It isn’t necessarily the Bard’s finest work that gets trotted out for free summer Shakespeare festivals. More often than not, it’s the lowest-hanging comedy, designed to be a warm-weather trifle for the sweltering public.
So it’s no small thing that for this year’s Shakespeare in the Park season, the Public Theater will be presenting King Lear, its first tragedy in five years.

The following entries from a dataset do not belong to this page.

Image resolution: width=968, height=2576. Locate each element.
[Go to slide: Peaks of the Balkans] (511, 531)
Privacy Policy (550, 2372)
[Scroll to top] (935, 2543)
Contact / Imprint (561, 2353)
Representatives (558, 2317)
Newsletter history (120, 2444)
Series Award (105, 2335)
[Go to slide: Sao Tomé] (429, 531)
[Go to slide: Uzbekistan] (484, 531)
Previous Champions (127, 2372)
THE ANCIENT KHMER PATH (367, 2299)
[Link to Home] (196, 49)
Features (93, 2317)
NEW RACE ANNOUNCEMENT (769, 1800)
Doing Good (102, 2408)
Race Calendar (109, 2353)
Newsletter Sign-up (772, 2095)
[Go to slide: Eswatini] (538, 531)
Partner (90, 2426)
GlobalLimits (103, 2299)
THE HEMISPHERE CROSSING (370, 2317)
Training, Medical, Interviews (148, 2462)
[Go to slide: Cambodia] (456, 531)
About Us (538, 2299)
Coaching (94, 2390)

Stage and screen heavyweight John Lithgow stars as the benighted king, and Shakespeare in the Park regular Daniel Sullivan directs, and Harlemites are use to heavywieghts and Shakespeare since Orson Welles did Macbeth here in 1936. This is Lear’s first time on the Delacorte stage since 1973, though this will be the third major NYC production of the play this year: Frank Langella just closed a critically acclaimed run at BAM, and Michael Pennington will wail into the storm at Theatre for a New Audience next month. Still, in our opinion, there’s no such thing as too much of this grief-stricken masterpiece.

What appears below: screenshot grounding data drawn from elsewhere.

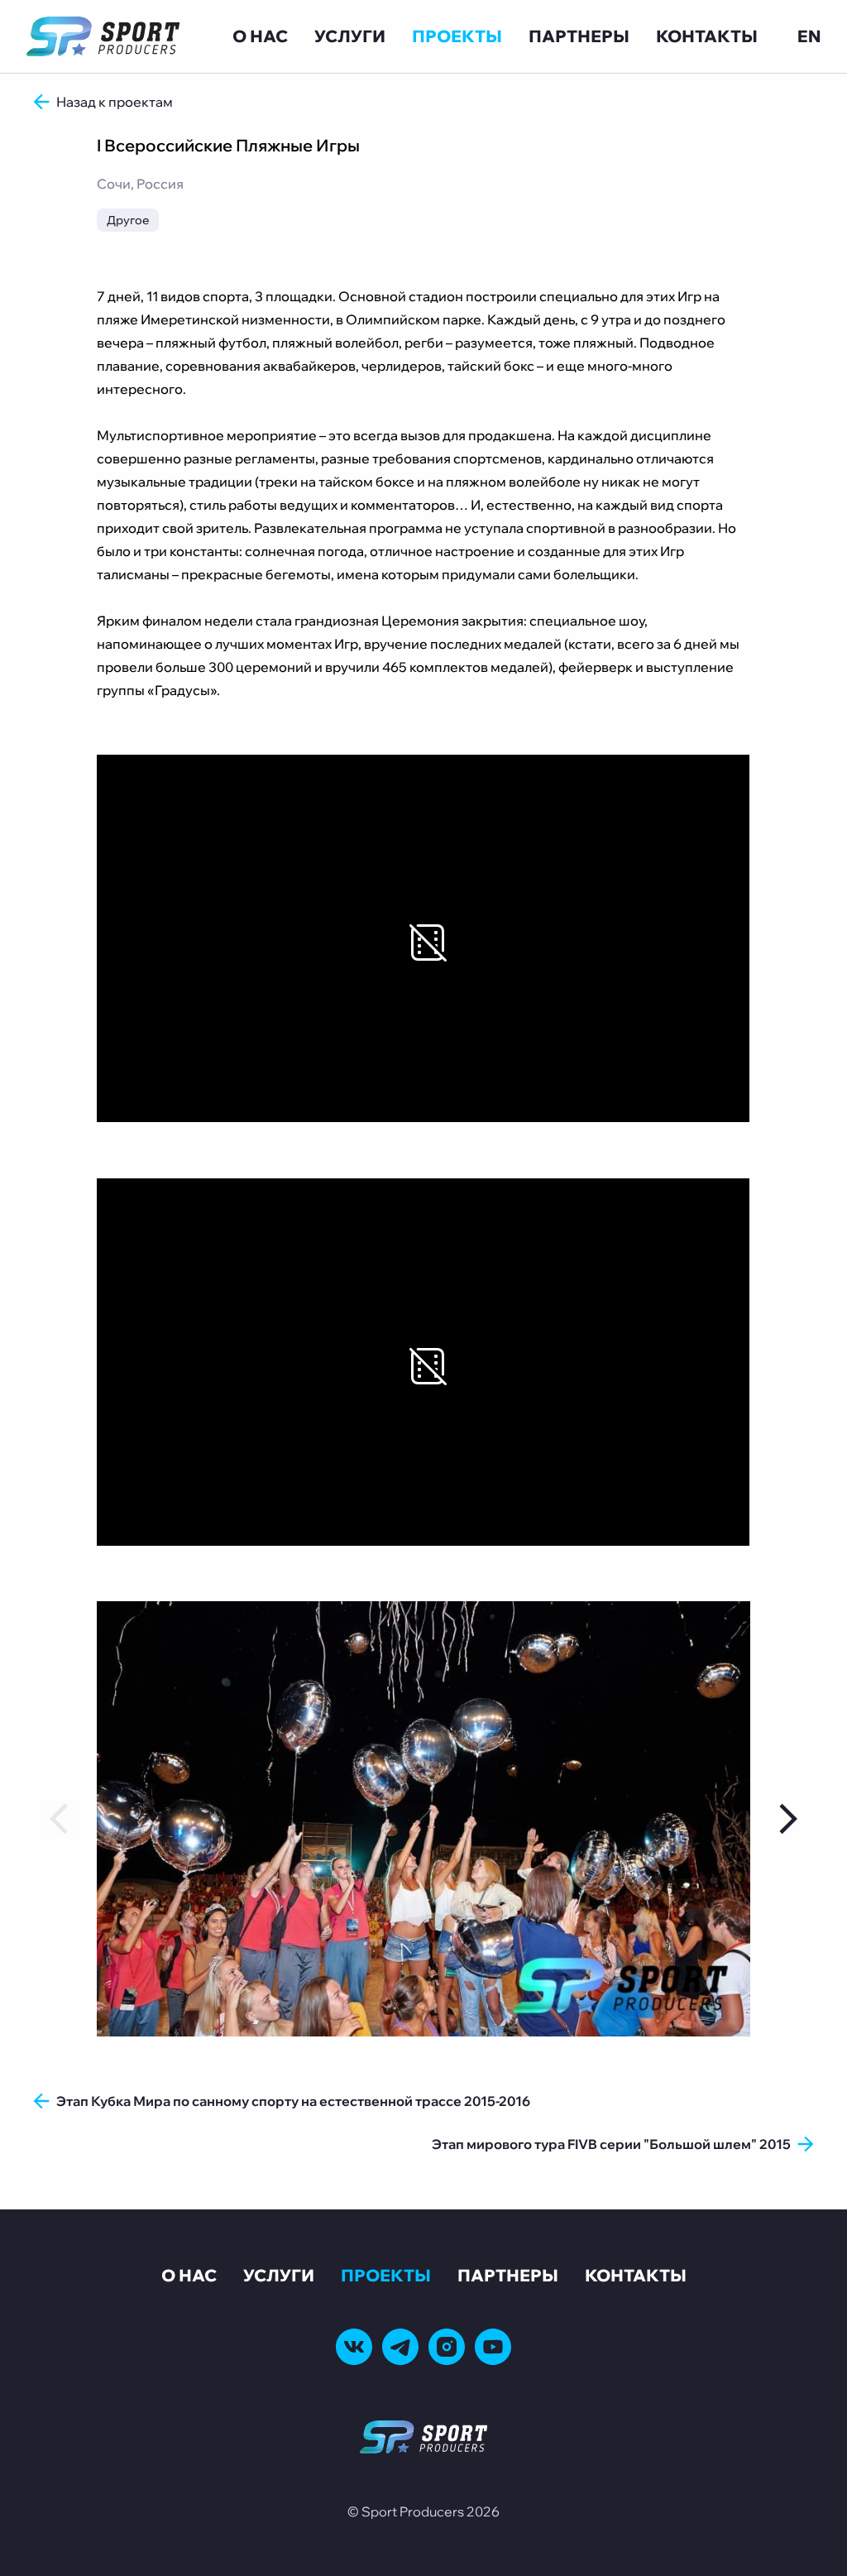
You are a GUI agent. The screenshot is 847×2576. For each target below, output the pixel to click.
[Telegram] (400, 2347)
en (809, 36)
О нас (260, 36)
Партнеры (579, 36)
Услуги (349, 36)
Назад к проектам (114, 102)
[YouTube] (493, 2347)
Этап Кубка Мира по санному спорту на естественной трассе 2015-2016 (293, 2101)
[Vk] (354, 2347)
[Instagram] (446, 2347)
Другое (128, 220)
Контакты (707, 36)
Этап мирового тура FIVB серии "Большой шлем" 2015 (611, 2144)
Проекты (457, 36)
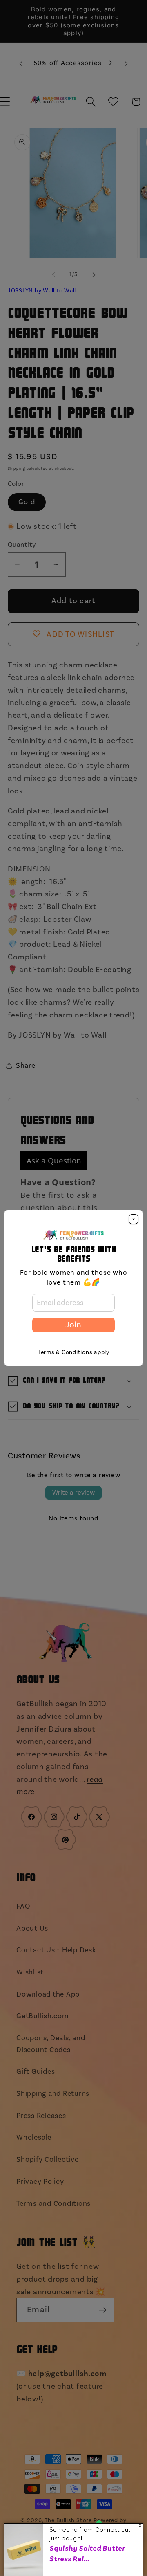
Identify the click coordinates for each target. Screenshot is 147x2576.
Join (73, 1325)
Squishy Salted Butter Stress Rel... (87, 2554)
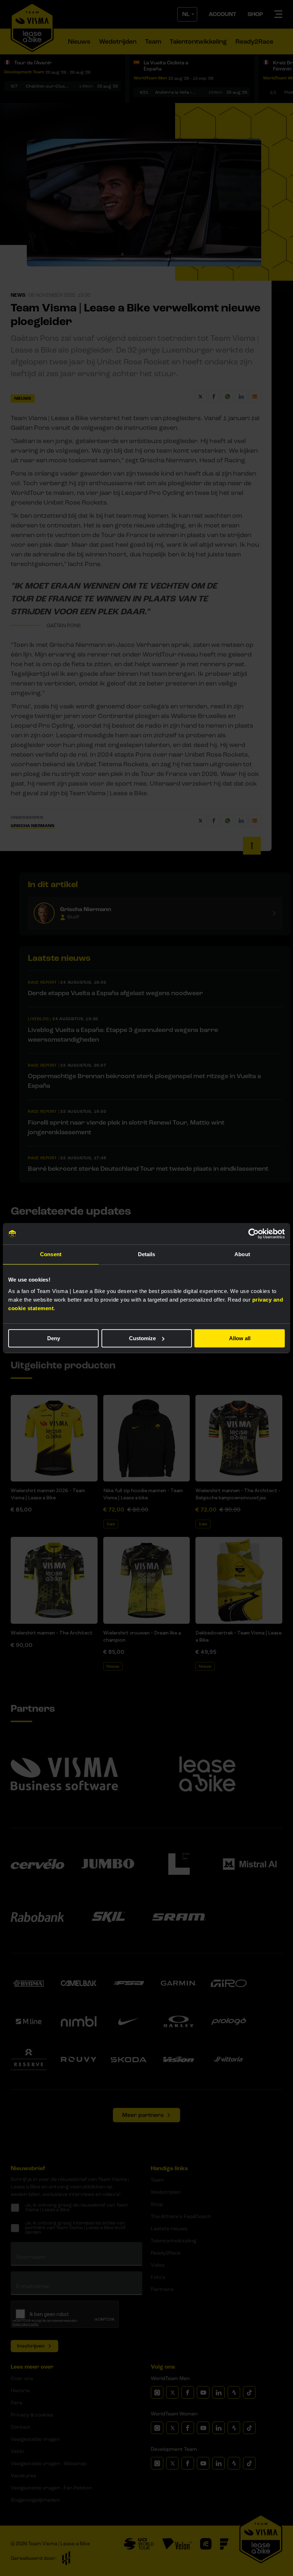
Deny (53, 1338)
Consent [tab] (50, 1254)
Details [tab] (146, 1254)
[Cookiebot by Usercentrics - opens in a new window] (253, 1233)
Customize (142, 1338)
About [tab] (242, 1254)
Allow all (239, 1338)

And don’t worry, comedy lovers: The season’s second offering is another one of the Bard’s best—the quick-witted Much Ado About Nothing, starring Delacorte standbys Lily Rabe and Hamish Linklater as sparring would-be lovers Beatrice and Benedick. Rabe headlined in 2012’s As You Like It, and Linklater slapsticked his heart out in last year’s The Comedy of Errors. (The pair also co-starred in the Public’s 2010 production of The Merchant of Venice at the Delacorte.) Triple Tony winner Jack O’Brien (Hairspray, The Coast of Utopia) is at the helm (source).